\[f(b) - f(a) = \int_a^b {f'(x)\,dx} \]\[f(b) - f(a) = f'(c)(b - a) \,\, (\exists\, c\,\, \rm{s.t.})\]

And naturally so: the fundamental theorem of calculus tells us that the boundary term $f(b) - f(a)$ is naturally related to $f'(x)$ on the interior -- specifically it's equal to its

*sum*, and the mean-value theorem talks about the

*mean*, which is proportional to the sum.

One may wonder: if Stokes' theorems (Navier-Stokes, Divergence, etc.) are the generalization of the fundamental theorem of calculus: can we make a "Stokes' theorem" version of the mean-value-theorem?

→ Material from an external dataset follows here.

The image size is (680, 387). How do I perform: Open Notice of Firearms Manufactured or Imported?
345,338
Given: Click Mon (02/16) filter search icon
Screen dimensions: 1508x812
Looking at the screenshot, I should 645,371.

Actually, we can do better: the relationship between the mean-value-theorem and the fundamental theorem of calculus can be "suppressed" by equating the above two equations to reveal the key, new, general insight provided by the mean value theorem, which is that a function achieves its average value on a compact domain:

\[\exists\, c,\,\, g(c) = \frac{1}{{b - a}}\int_a^b {g(x)\,dx} \]

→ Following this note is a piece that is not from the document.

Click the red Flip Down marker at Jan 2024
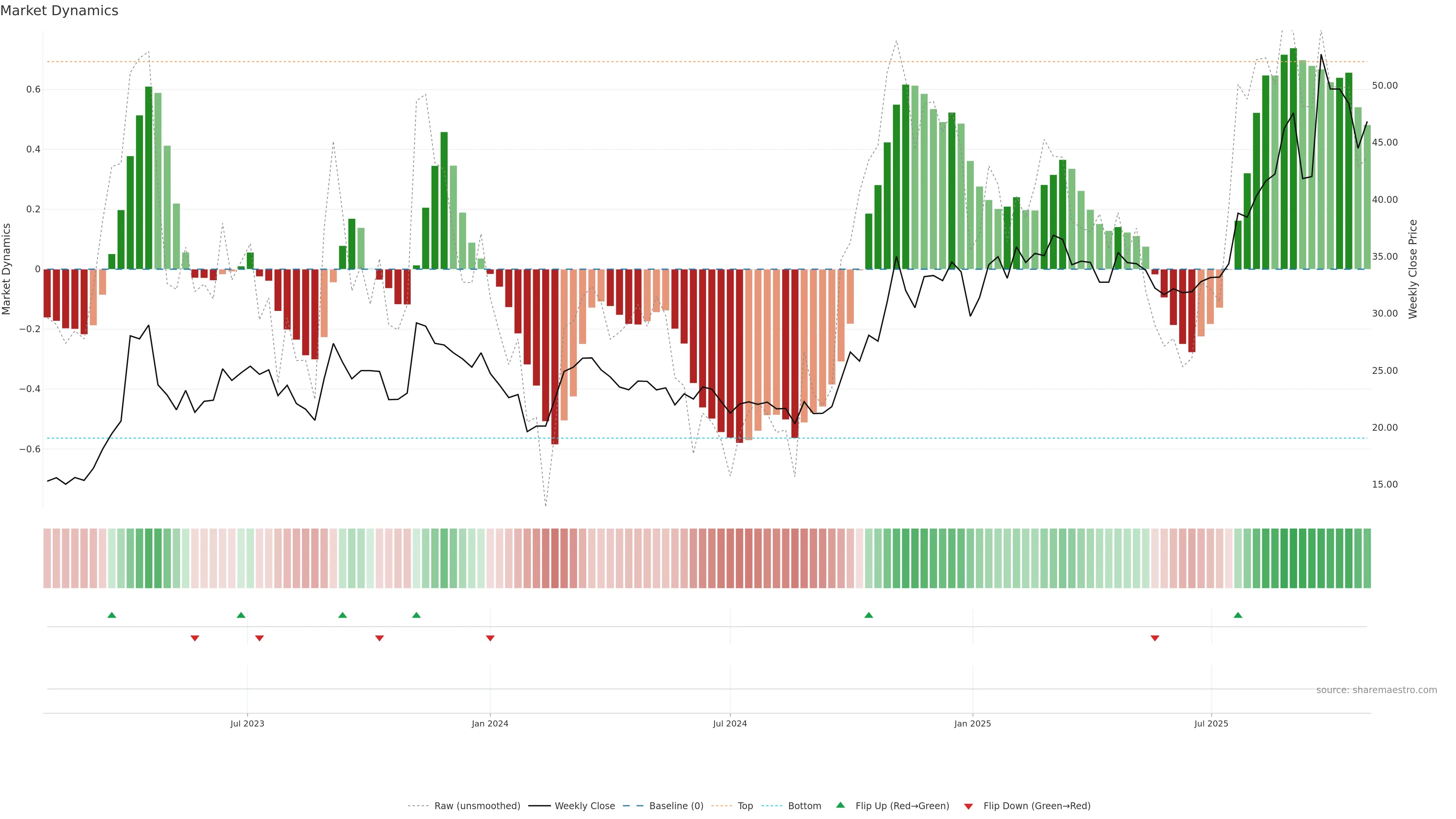The width and height of the screenshot is (1456, 819). pyautogui.click(x=490, y=638)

Where we replace $f'$ with $g$. This theorem can be generalized easily to higher dimensions:

\[\exists\, c,\,\, g(c) = \frac{1}{{\left| R \right|}}\int_R {g(x)\,dx} \]

Equating with various Stokes theorems will then get you appropriate generalizations.

Why does this not work for vector-valued functions? What does this tell you about the topology of $\mathbb{R}$ vs $\mathbb{R}^n$? What is the "best" generalization you can make to vector-valued functions?